This is what I figured, but in a motorcycle group, someone was told
that if the petcock wasn't closed, gas would go through the carb and
get into the oil when the engine wasn't running. Why wouldn't the
float valve be as good in a motorcycle as in a car or lawnmower?
It is. However , the float valve is a simple thing that is
a hair or piece of dust causing a slight leak.... In older motorcycles,
like a Honda 160, cleaning the float valve was trivial. It is more
complicated now, I think , because the carbs have a lot more pieces...
That being said, if the valve leaks JUST A LITTLE, the fix was to
always turn off the stopcock under the fuel tank. That gets to be a
after it floods the engine the first time. And a good habit.....

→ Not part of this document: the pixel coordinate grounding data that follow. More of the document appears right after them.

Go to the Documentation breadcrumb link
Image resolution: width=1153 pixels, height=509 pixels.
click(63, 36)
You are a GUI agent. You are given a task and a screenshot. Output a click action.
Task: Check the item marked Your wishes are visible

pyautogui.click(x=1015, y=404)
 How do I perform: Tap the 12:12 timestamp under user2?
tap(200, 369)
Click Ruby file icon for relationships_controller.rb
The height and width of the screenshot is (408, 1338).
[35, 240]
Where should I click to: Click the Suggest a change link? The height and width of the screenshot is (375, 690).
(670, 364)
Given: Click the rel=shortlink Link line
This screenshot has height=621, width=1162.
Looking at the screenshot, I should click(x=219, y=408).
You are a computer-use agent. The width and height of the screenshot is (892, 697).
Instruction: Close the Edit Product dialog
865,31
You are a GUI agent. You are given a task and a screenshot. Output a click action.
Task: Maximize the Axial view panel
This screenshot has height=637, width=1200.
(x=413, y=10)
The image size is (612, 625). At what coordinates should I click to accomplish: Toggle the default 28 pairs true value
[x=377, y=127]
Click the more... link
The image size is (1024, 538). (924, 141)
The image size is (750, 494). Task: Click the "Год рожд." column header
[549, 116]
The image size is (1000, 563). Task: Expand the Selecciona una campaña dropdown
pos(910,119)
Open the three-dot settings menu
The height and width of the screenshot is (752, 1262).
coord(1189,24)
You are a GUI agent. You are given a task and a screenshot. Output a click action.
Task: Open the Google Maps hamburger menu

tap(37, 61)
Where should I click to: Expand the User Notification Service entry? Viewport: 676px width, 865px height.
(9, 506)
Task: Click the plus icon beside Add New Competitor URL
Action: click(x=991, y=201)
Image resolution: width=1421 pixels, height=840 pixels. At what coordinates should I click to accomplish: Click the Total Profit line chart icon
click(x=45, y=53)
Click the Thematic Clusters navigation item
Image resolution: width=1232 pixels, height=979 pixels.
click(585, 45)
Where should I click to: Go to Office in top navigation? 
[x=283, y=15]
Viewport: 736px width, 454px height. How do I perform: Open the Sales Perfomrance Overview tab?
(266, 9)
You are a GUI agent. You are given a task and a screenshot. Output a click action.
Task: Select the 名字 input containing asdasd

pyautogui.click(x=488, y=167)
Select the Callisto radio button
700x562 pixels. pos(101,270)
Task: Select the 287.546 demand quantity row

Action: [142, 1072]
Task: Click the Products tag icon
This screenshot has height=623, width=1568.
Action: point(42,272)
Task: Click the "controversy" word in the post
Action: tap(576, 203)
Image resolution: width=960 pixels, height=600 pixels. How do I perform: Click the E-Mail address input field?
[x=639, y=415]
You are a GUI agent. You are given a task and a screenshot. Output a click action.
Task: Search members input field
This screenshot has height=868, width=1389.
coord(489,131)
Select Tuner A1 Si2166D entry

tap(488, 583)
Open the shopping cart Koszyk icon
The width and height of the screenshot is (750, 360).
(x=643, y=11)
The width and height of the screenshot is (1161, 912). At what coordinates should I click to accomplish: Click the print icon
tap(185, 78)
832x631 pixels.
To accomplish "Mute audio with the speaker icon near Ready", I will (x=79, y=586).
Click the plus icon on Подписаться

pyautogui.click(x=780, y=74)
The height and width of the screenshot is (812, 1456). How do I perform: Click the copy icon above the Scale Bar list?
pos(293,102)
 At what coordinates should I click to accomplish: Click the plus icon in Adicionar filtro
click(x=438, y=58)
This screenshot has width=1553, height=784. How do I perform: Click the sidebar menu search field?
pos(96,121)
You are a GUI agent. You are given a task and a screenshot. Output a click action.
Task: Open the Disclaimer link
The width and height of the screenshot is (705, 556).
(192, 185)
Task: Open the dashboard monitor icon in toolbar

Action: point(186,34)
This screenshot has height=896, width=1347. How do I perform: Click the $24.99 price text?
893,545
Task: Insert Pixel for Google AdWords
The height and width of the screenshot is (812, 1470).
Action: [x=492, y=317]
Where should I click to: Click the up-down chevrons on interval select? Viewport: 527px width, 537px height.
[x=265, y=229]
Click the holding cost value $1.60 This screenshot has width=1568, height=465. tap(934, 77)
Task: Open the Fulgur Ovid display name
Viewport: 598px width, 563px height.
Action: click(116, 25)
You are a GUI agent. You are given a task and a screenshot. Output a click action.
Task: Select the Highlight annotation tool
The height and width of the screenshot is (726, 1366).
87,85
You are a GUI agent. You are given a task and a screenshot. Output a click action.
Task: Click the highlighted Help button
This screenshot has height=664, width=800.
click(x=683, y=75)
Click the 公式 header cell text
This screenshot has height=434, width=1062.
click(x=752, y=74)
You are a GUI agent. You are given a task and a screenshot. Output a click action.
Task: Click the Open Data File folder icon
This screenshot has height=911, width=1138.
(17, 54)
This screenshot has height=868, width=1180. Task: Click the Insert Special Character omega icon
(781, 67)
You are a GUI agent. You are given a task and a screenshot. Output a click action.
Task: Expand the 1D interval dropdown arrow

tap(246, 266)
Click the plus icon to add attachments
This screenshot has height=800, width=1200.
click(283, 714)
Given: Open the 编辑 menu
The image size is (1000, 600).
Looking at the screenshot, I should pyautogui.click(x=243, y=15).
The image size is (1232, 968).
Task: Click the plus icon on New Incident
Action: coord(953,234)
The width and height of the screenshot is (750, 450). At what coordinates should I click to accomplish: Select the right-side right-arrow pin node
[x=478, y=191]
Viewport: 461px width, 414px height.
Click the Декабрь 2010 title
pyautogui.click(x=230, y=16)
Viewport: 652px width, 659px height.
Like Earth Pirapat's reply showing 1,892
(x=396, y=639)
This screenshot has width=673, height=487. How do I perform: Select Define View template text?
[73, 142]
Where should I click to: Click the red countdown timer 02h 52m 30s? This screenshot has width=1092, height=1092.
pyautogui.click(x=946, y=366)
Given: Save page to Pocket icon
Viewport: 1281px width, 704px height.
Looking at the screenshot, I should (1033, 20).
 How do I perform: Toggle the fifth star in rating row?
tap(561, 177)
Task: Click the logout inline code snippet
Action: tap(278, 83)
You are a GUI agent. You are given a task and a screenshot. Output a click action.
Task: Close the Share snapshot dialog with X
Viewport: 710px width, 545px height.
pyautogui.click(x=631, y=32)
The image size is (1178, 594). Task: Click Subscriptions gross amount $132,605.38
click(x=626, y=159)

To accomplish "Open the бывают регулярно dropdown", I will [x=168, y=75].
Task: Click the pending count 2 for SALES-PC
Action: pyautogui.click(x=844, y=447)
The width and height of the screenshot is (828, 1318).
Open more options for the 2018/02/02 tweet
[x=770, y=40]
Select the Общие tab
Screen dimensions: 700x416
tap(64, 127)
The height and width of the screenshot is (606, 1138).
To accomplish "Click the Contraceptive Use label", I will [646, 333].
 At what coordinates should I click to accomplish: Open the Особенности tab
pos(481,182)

So, you need to get the float valve cleaned out, and then get into
the habit of closing the stopcock in preparation for the time in the
future when you go to start the engine and it is flooded. The problem
doesn't usually happen when the engine is running because the
fuel consumption is greater than the leak....
Andy in Eureka, Texas
It would, however in a car the gas is pumped from below so once the
pressure is gone, no leak.
A lawn mower is gravity feed (except those with a diaphragm pump built
in), but usually just barely, the tank is seldom much above the carb. I
motorcycle is the perfect storm; with the tank well above the carb and
fairly large fuel lines.
OK. Makes sense. Thanks to you and andy.
The Honda CB450 that I posted about a few times in the summer and fall
is running now, but not reliably or too well. I need to work on the
throttle, which is hard to control. But it looks like it won't be
until the spring. That's ok. It's too cold to ride anyhow.
I haven't had the problem with leaking gas afaik.
I've never flooded a motorcycle engine with gas for two reasons:
shutoffs were easy to check and use, and carburetors were designed with
floatbowl overflow tubes.
A neighbor ended up with the crankcase on his tiller full of gas because
the shutoff was hidden and easy to forget. Another had it happen to his
riding mower because there was no shutoff. I had a push mower whose
tank would drain if left a few days. I never found gas in the oil but
assumed the float valve didn't quite seal. There was no fuel shutoff,
so I tried not to pour in more gas than I intended to use that day.